Thursday, February 26, 2009

Weighing in on the Kurds

This week a Kurdish politician, Ahmet Turk, caused an uproar in the Turkish Parliament by addressing the chamber in his outlawed native kurdish language.

"In order to show that there is nothing to fear in using other languages and to emphasize brotherhood of languages during the International Day of Mother Tongues, let me continue my speech in Kurdish," Turk said, pointing at the UNESCO world languages week.

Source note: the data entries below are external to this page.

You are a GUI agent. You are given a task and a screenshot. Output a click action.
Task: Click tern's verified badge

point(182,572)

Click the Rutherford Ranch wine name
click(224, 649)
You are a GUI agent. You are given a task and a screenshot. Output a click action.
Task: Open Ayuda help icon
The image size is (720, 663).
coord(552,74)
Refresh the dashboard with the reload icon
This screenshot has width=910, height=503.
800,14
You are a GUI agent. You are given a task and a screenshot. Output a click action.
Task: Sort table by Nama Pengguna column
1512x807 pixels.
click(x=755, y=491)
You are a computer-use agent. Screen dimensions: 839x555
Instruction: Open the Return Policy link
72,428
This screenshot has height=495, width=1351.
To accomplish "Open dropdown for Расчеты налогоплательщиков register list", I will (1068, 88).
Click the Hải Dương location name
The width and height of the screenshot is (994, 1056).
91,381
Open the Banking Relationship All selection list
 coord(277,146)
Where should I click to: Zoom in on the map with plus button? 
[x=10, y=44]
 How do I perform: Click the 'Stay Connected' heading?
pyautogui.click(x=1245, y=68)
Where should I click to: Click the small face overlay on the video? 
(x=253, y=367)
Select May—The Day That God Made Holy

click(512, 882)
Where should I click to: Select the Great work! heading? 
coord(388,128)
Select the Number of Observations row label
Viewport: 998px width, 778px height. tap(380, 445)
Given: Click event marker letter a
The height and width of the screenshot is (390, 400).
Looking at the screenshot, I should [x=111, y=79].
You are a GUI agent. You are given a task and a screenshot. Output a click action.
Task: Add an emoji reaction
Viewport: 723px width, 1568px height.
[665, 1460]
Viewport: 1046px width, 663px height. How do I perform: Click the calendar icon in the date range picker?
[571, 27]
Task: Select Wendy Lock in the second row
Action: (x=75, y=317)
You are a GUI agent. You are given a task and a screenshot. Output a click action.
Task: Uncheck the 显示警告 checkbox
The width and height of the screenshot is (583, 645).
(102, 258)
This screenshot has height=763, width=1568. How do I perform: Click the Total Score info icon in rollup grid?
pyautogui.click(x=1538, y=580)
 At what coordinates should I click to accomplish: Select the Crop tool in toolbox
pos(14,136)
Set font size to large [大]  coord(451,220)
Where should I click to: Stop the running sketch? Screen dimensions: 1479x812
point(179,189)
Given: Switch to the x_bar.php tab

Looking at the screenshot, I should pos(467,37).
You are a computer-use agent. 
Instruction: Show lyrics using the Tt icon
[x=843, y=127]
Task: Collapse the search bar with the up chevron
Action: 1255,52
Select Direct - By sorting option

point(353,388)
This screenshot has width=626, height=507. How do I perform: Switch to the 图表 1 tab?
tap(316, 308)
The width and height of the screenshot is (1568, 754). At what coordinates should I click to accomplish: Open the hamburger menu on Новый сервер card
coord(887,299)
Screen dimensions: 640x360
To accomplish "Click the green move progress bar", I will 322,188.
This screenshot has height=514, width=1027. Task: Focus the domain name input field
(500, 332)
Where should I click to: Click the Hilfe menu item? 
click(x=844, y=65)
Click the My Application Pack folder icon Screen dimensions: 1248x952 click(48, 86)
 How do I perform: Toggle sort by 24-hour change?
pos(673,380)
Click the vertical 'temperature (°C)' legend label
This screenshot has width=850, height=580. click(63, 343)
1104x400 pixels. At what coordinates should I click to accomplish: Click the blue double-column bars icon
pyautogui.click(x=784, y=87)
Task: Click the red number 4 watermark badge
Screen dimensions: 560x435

The state owned television immediately stopped broadcasting the speech. It was a very dangerous move. The last time it had been attempted 18 years ago, Leyla Zana, a parliamentarian from the now-banned Democracy Party, tried to take the parliamentary oath in Kurdish and was sentenced to 10 years in prison as punishment. Kurdish singer Sivan Perwer was forced to flee the country, resulting in a twenty year exile in 1976. Other's who have run afoul of this archaic repression have also served very lengthy prison sentences.

The history of the 40 million Kurds is a sad one and in my mind eclipses the tragedy of the Palestinians. The Kurdish empire stretches back to at least 149 b.c.. Before World War I, Kurdish life was nomadic, revolving principally around herding throughout the Mesopotamian plains and highlands of Anatolia, Armenia, Syria, Turkey and Iran. The breakup of the Ottoman Empire after the war created a number of new nation-states, but not a separate Kurdistan. Kurds, no longer free to roam, were forced to abandon their seasonal migrations and traditional ways.

The Treaty of Sevres in 1920 which created Iraq, Syria and Kuwait codified the borders of an independent Kurdistan that was never ratified. The region has seen several major Kurdish rebellions including; the Koçkiri Rebellion of 1920, the Sheikh Said Rebellion in 1924, the Republic of Ararat in 1927, and the Dersim Rebellion in 1937. These were forcefully put down by the Turkish authorities and the region was declared a closed military area from which foreigners were banned between 1925 and 1965. Iraq used poison gas and killed at least 5000 kurds in Halabja in 1988.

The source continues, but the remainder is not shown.